Ich habe das Wileyfox Swift jetzt seit über einem Monat und nachdem nun auch die Fachpresse darüber berichtet hat, dass es offiziell in Deutschland erhältlich ist, wird es wohl Zeit einen etwas ausführlicheren Test dazu zu schreiben. Dabei möchte ich insbesondere auch auf die auf Amazon beschriebenen Mängel eingehen.

Ich bin direkt von meinem alten Samsung Galaxy S2 auf das Swift umgestiegen und vergleiche es daher hauptsächlich mit diesem Gerät. Aber auch ein Motorola Moto E (2015) kommt als Vergleichsgerät hier und da vor.

Lieferumfang

Der Lieferumfang des Wileyfox Swift beschränkt sich auf das Mindeste:

  • Das Smartphone
  • Ein USB auf Micro-USB Kabel
  • Die üblichen Anleitungen und Garantiebeschreibungen
  • Eine Displayschutzfolie, die bereits aufgebracht ist

Das Ladekabel ist recht kurz (maximal 30cm) und zudem recht steif, in Verbindung mit der Tatsache, dass man kaum andere Kabel benutzen kann (mehr dazu weiter unten) könnte das für den ein oder anderen zum Problem werden.

Ziel der Übung: Von welchem Gerät wurde laut dem Textauszug direkt auf das Wileyfox Swift umgestiegen? Die Zeilen darunter spielen hier keine Rolle.

Bereitgestelltes Material:
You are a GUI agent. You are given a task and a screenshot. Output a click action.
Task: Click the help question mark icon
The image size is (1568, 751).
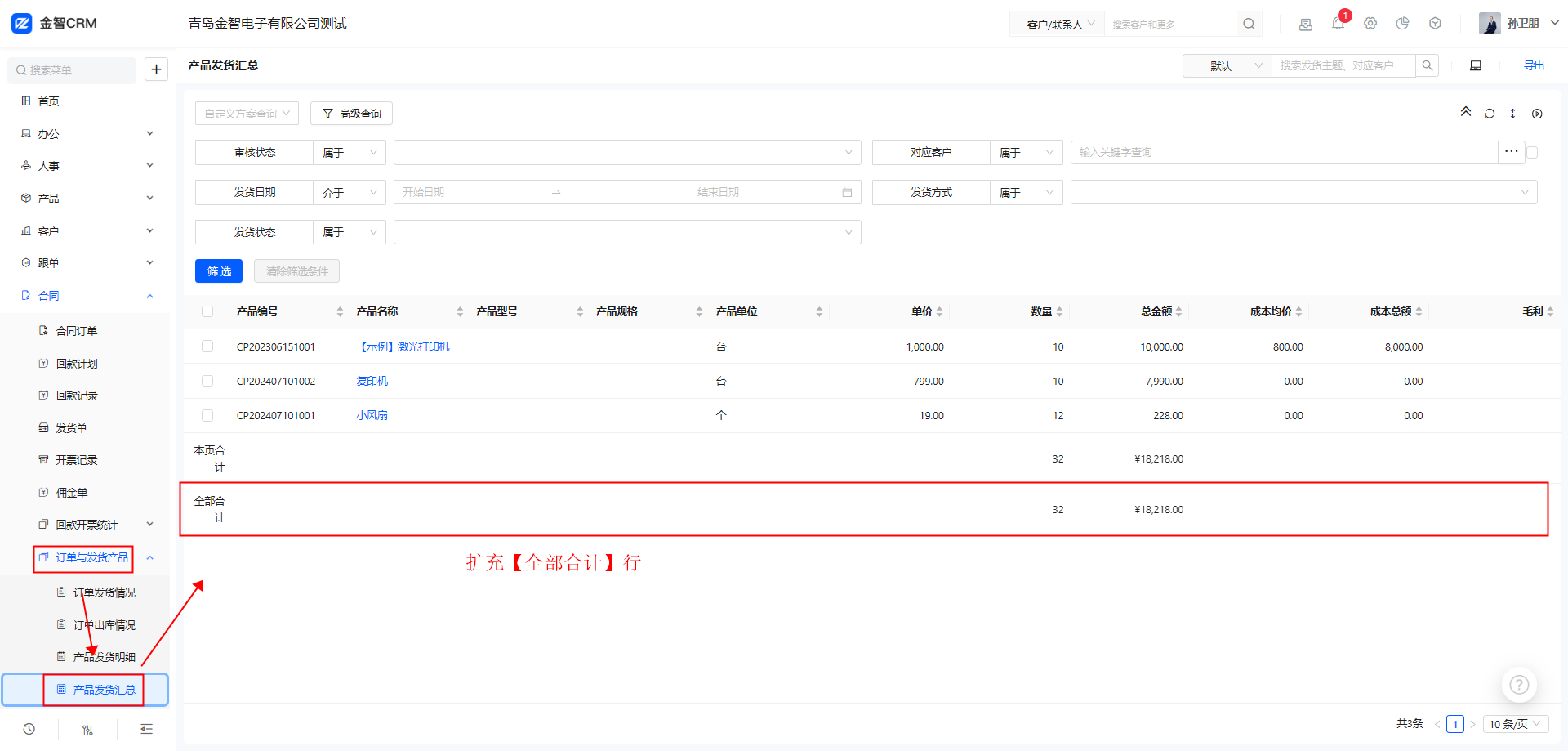pos(1519,685)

Lösung der Aufgabe: Vom Samsung Galaxy S2.